Namun, seberapa besar kemungkinan kesepakatan damai yang ditengahi AS antara Rusia dan Ukraina, analis di Goldman Sachs mengatakan bahwa pelonggaran sanksi terhadap Rusia tidak mungkin membawa peningkatan signifikan dalam aliran minyak.
Kami percaya bahwa produksi minyak mentah Rusia dibatasi oleh target produksi OPEC+ sebesar 9 juta bpd daripada sanksi saat ini, yang mempengaruhi tujuan tetapi tidak volume ekspor minyak, kata Goldman Sachs dalam sebuah laporan.
Advertisement
Produksi Minyak
Di Timur Tengah, Israel dan Hamas akan memulai negosiasi tidak langsung pada tahap kedua dari kesepakatan gencatan senjata Gaza, yang dapat mempengaruhi harga minyak dengan mengurangi risiko gangguan pasokan.

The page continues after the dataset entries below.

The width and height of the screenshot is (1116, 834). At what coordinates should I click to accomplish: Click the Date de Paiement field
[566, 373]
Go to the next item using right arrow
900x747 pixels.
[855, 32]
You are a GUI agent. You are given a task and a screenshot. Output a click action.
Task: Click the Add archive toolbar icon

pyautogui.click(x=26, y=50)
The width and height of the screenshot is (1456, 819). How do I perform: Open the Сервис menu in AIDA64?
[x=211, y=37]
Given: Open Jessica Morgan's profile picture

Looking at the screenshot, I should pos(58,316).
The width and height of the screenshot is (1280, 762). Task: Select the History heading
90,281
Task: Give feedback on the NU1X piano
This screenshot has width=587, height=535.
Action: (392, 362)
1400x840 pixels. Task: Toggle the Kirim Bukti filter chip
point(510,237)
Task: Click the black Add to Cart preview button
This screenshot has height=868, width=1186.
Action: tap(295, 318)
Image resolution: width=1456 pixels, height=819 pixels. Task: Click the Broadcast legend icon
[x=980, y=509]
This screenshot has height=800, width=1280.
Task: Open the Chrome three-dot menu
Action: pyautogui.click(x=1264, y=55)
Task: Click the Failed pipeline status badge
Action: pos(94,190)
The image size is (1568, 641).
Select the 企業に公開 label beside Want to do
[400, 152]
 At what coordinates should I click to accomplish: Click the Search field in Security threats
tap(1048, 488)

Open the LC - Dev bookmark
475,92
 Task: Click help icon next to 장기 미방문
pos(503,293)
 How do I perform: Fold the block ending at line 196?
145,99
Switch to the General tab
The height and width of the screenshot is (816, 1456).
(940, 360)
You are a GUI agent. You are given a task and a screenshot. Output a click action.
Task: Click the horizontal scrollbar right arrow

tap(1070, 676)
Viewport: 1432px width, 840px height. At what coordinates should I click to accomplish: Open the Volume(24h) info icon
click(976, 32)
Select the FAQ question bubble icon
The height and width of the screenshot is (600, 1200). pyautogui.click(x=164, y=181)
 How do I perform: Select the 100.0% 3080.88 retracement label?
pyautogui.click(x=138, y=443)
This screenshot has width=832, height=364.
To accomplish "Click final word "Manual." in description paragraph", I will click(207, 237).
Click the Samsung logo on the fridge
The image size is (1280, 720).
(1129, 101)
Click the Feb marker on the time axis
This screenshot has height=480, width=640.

Tarif yang diumumkan oleh pemerintahan Trump juga dapat mempengaruhi harga minyak dengan menaikkan biaya barang konsumsi, melemahkan ekonomi global, dan mengurangi permintaan bahan bakar. Kekhawatiran tentang permintaan Eropa dan China juga membantu menjaga harga tetap terkendali.
Pasar menunggu data inventaris minyak AS dari kelompok perdagangan American Petroleum Institute (API) pada hari Rabu dan Administrasi Informasi Energi AS (EIA) pada hari Kamis.
Laporan tersebut akan keluar satu hari lebih lambat dari biasanya karena libur Hari Presiden AS pada hari Senin.
Analis memperkirakan perusahaan energi menambahkan sekitar 2,2 juta barel minyak mentah ke persediaan AS selama minggu yang berakhir pada 14 Februari. Jika benar, itu akan menjadi pertama kalinya perusahaan energi menambahkan minyak mentah ke dalam penyimpanan selama empat minggu berturut-turut sejak April 2024.